◆ **What the exercise asks**
Reproduce the records from the line containing "Select the กรุงเทพมหานคร province combo box" through the end of the records, including the requests, with each coordinate in the answers multiplied by 1.55 and rounded to the nearest whole number, halves up. Omit the pictures.

◆ **Pointing data for screenshots**
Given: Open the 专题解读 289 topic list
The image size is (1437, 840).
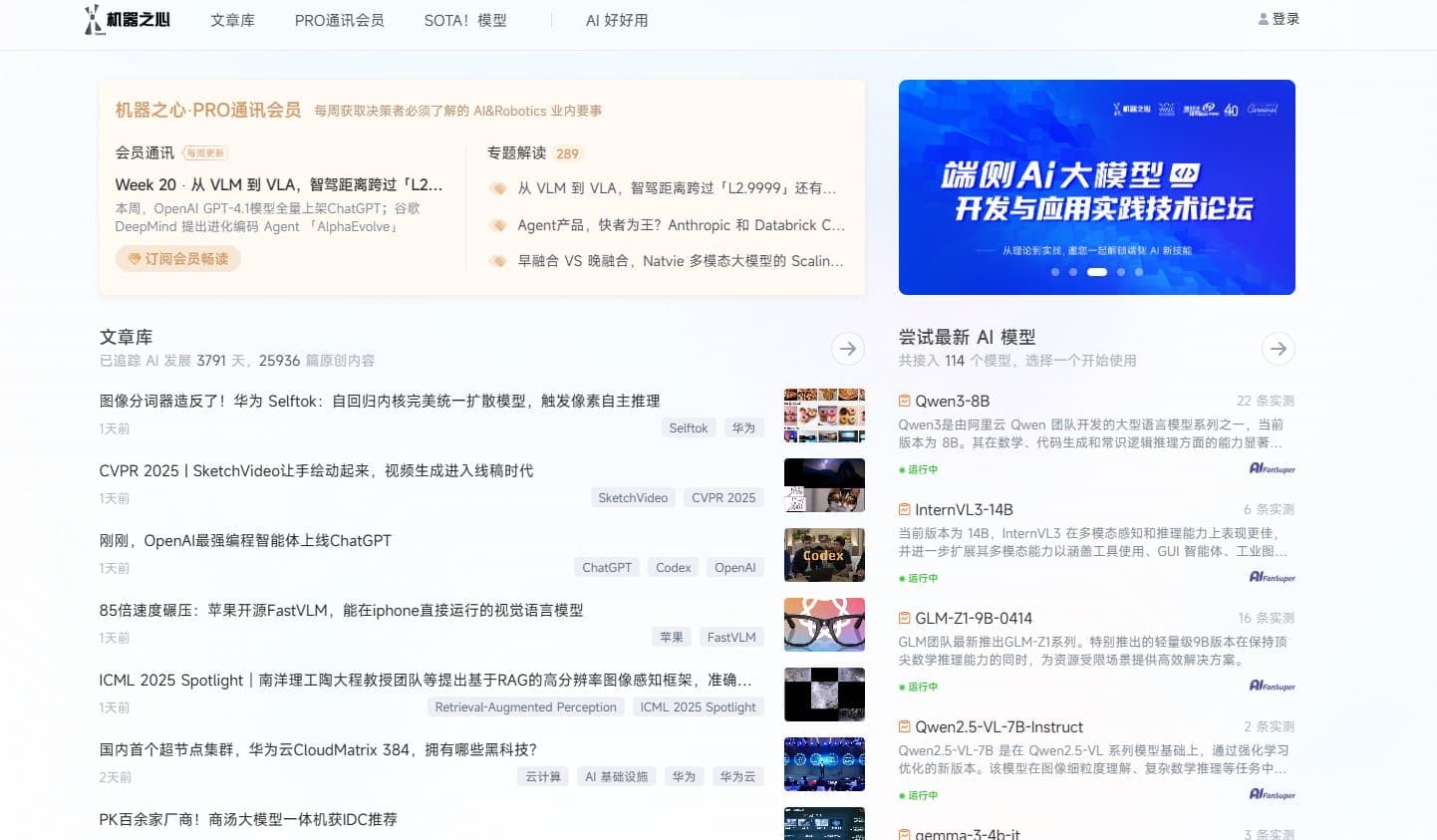Looking at the screenshot, I should pos(528,152).
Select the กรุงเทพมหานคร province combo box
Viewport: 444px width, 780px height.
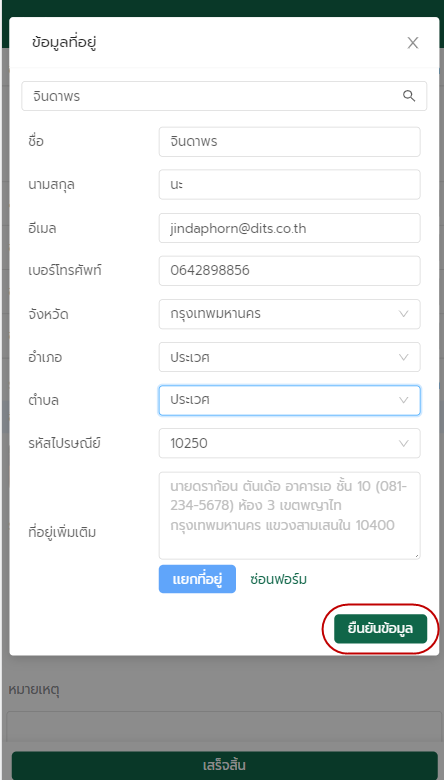(x=289, y=314)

◆ **Solution**
Select the กรุงเทพมหานคร province combo box
Viewport: 444px width, 780px height.
(x=448, y=487)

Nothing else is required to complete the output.